The EU is good at making stern rules and then failing to punish transgressors, especially if they're one of the larger members. So it'll be interesting to see whether anything follows from the warnings to Spain about her persistently high public spending and subsequent deficits. Not much, I expect
Everyone with a garden in Galicia knows just how much our semi-tropical combination of warmth and plentiful rain contributes to the growth in plants, grass and - of course - weeds. But this year seems to be exceptional. My biggest problem is dealing with the suckers which shoot from the bougainvillea which covers the back of my house - or backside, as our American cousins amusingly say. These grow at the rate of a banana plant in Indonesia. Something which I have witnessed and even measured, at minimally 30cm a week. I will resist showing a series of fotos of the sucker right outside my bedroom window.

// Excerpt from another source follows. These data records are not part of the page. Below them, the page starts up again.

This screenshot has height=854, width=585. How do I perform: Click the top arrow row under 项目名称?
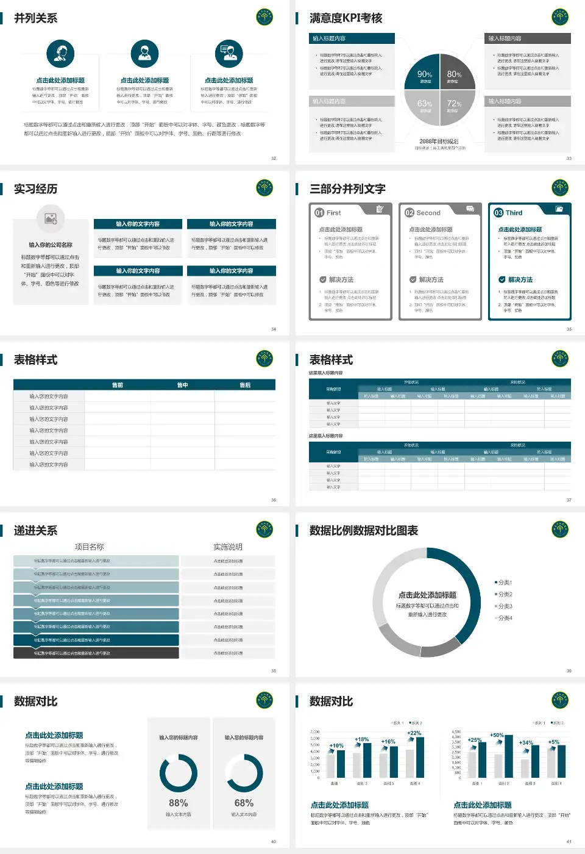(96, 561)
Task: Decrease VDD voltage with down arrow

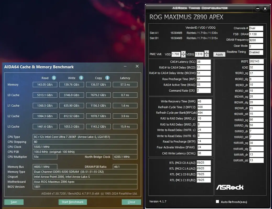Action: [x=183, y=56]
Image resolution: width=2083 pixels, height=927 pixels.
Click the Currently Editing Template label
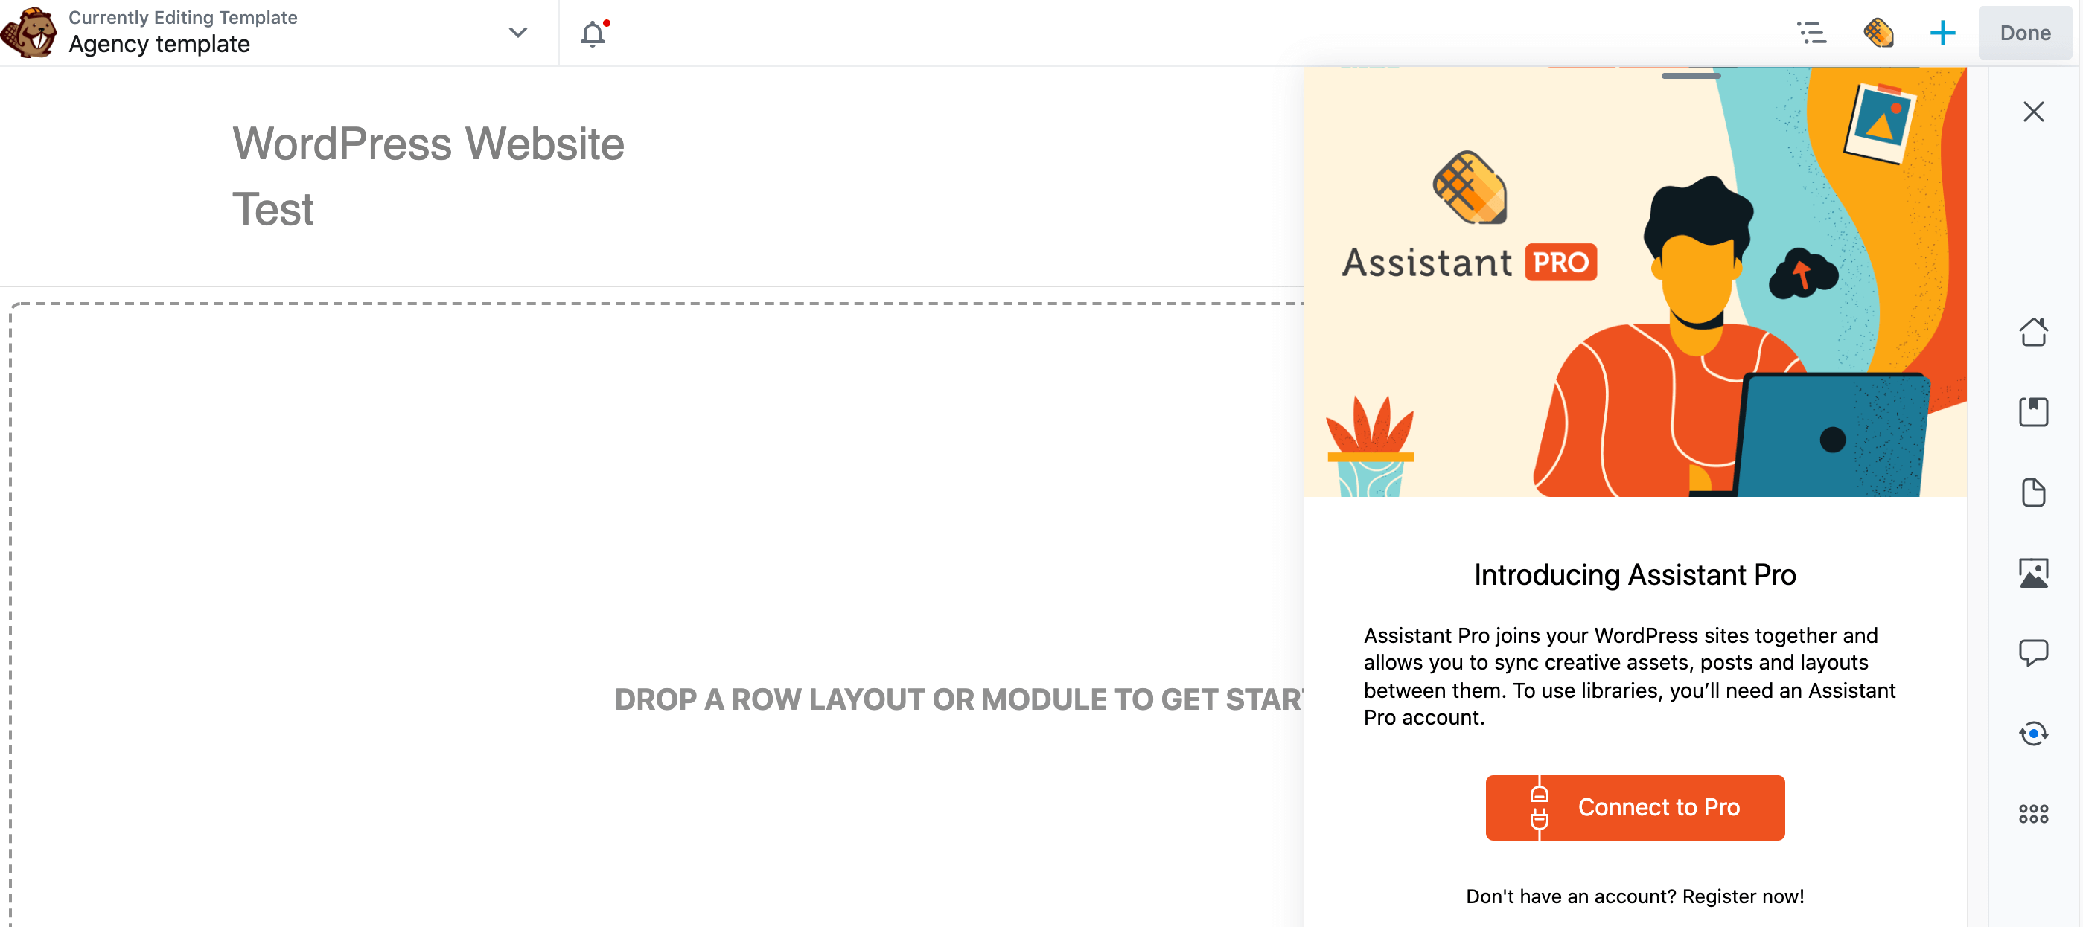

Finally . . . Reading Bertrand Russell on Aristotle, I had this sentence jump out: Aristotle concludes that there is no wickedness too great for a tyrant. There is, however, he says, another method of preserving a tyranny, namely by moderation and by seeming religious. Given Trump's playing to the US religious extremists, it wasn't hard to think of a current example. Russell, writing in 1941, says of this thought of Aristotle that It is a melancholy reflection that this passage is, of his whole book, the one most appropriate to the present day. This is not to say, of course, that Trump is the equivalent of Hitler or Stalin. But he certainly seems to have tyrannical tendencies. Hence his clash with the famous checks and balances of the US constitution. A battle which will surely run and run and which he will eventually lose, in some way or other.
Which reminds me . . . By analogy with The Little Green Book of the Sayings of Ayatolah Khomeini, there must be money to be made out of The Big Book of Trump Lies. I heard yesterday that he'd boasted that his Trump plane is bigger than the president's Air Force One. It isn't. But the latter might not have gold fittings. On the Trump theme, here's an hilarious video of Last Week Tonight's latest airing.
Given the Manchester bombing, today is not a day for cartoons.